Image: Toyota President Akio Toyoda
KIM KYUNG-HOON  /  Reuters
Toyota President Akio Toyoda is surrounded by reporters after meeting with Japanese government officials over the company's plans to recall its Prius hybrid.
By
msnbc.com contributor
updated 2/10/2010 9:10:50 AM ET 2010-02-10T14:10:50

The complacency that brought General Motors, Ford and Chrysler to their knees seems to have infected Toyota, too.

The Japanese automaker's products have been a quality byword for American drivers, so much so that its management and manufacturing techniques have long been studied and copied by rivals in the United States and abroad.

Evidence has been building for years, however, that Toyota may have sacrificed its reputation for excellence to the quest for market share and that, in its smugness, it may have ignored its customers and its own management principles.

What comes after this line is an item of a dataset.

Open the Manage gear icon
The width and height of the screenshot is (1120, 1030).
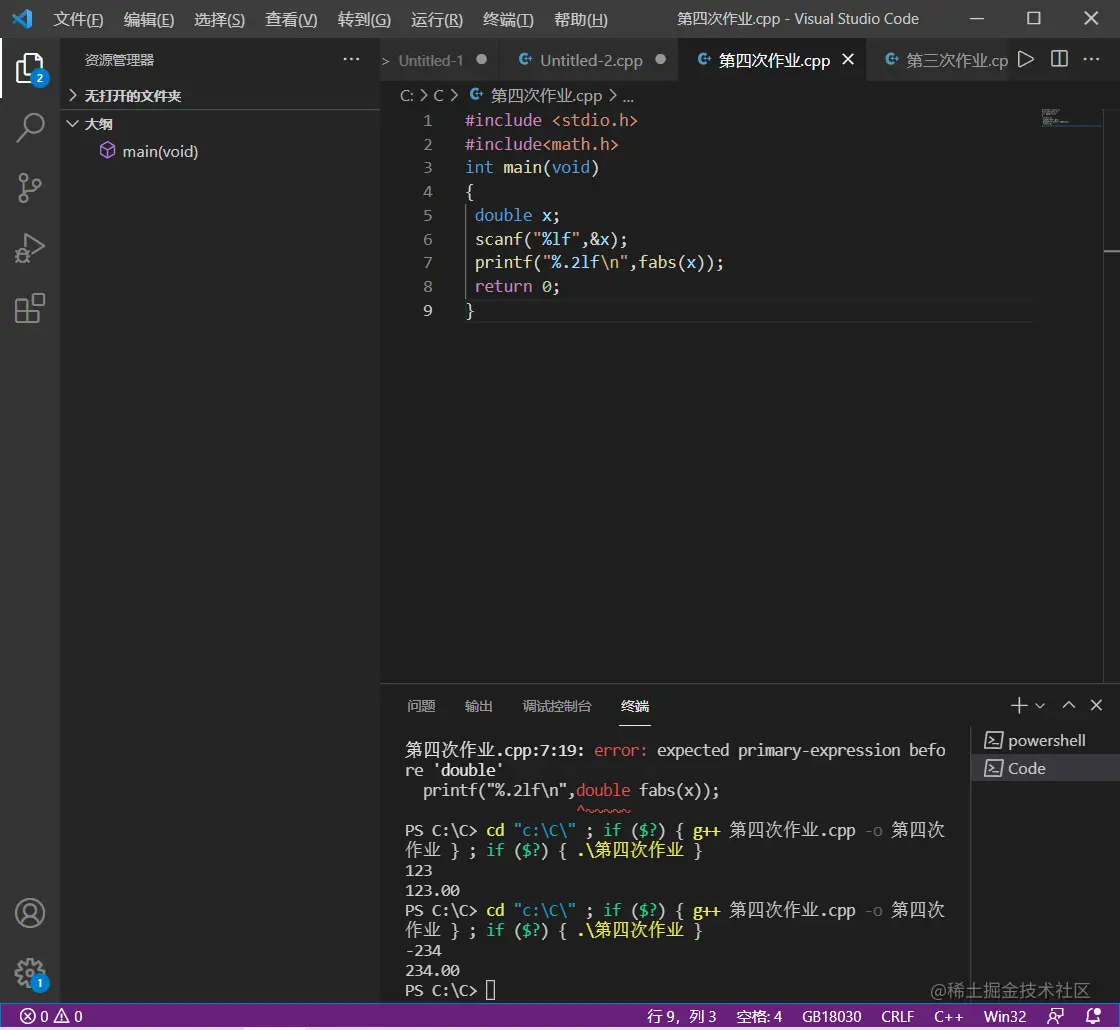point(30,972)
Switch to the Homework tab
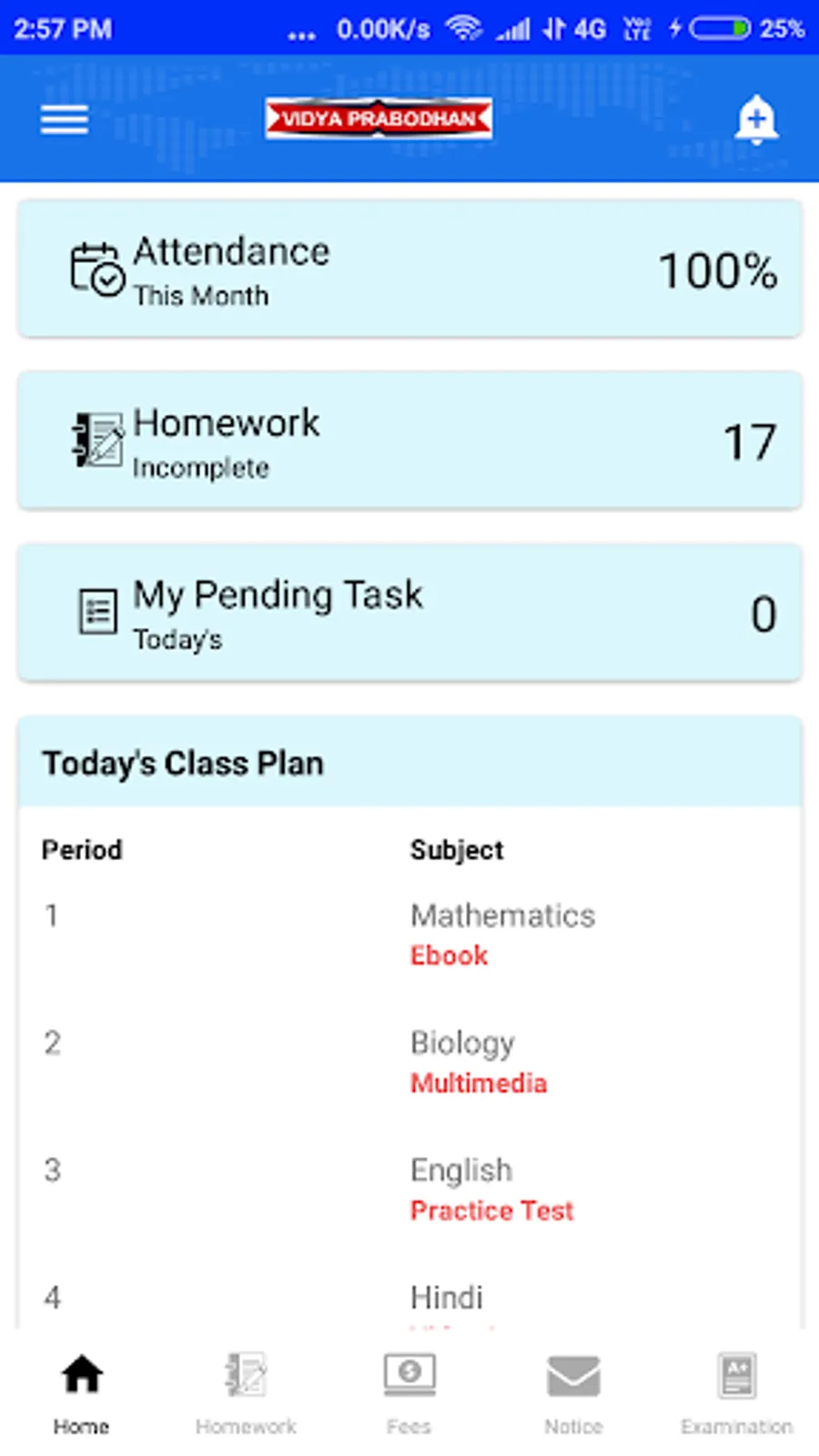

“Toyota seems to have taken a page out of the playbook from the bad old days of the Detroit Three — when vehicles were designed and built to the lowest common denominator — and when 'good enough' was good enough,” observed Peter De Lorenzo, industry blogger and author of “The United States of Toyota,” a book charting Toyota’s growth in the U.S.

Blow to reputation
The latest blow to its Toyota's sterling reputation came Tuesday, when company officials announced they would recall 437,000 hybrid vehicles worldwide for braking problems. The newest version of its flagship Prius hybrid was among the autos recalled.

The announcement boosted the number of Toyota vehicles recalled since October to more than 8.4 million, one of the largest series of auto recalls in history.

Car reviewers have been lowering their marks on Toyota for some time, pointing out little construction flaws such as misaligned dashboards and crooked glove compartments that may have been clues to the larger safety-related issues that have emerged.

“Visible problems make you wonder about things you can’t see,” said Jeff Bartlett, deputy online editor for autos at Consumer Reports.

Back in November I panned Toyota's Venza crossover, one of the vehicles now on the recall list, saying it "may well be Toyota’s predicament embodied in steel, rubber and glass. And plastic. Loads of cheap, shiny, sloppily installed plastic."

Consumer Reports’ February issue reports that the Lexus HS250h they bought had a crooked glove compartment door.

Less than a decade ago consumers viewed the quality of new Toyotas to be among the best in the industry, according to findings by Art Spinella, president of CNW Research. But by 2006, a growing number of consumers began to report their perception that the quality of the company’s products was slipping.

Ranking slips
Now Toyota ranks 16th in perceived quality, according to CNW’s surveys, behind brands like Mazda, Volkswagen and Volvo, for which quality has not historically been a claim to fame.

Not what you'd expect from the company that overtook General Motors last year as the global auto sales leader.

Fear of losing that momentum may have pushed the company to simultaneously expand production at a furious rate while whittling costs in a bid to retain its pricing advantage. Quality may have been the victim, however.

“The slow but ploddingly sure Toyota method of incremental sales increases year-over-year followed by a correspondingly gradual increase in capacity — while accounting for its usual high quality standards — gave way to a frenzy of plant building and a complete abdication of what it once stood for when it came to quality,” De Lorenzo said.

Toyota’s lack of focus on the core task of building the best cars it possibly can stands in contrast to the responses of Ford and Honda to adverse situations. When Ford began running low on cash several years ago, the company dumped its glamorous Formula One racing team with its associated racing components businesses, sold off non-critical distractions like Jaguar and Land Rover and exited extraneous industries like the British tire store Kwik-Fit.


When the global economic slowdown struck a year and a half ago, Honda also dropped its costly Formula One racing program as well as less-costly motorcycle racing programs that the company has long considered core to its self-image. The company dropped the slow-selling S2000 sports car model and pulled the plug on development of a mid-engine super sportscar successor to the Acura NSX. The company said it was reassigning all of the engineers from these projects to tackle the safety and efficiency challenges carmakers are facing.

Toyota didn’t drop its Formula One program — rumored to have the biggest budget of any of the teams — until a year later. And it completed development of its own mid-engine sports car, the Lexus LFA, reluctant to cancel it after a decade’s work and a cost said to be as much as a $1 billion.

Such decisions do not reflect the quick reflexes and stern judgment needed to stay atop today’s car industry, analysts said.

“It will take years and billions upon billions of dollars for Toyota to recover from this,” De Lorenzo predicted.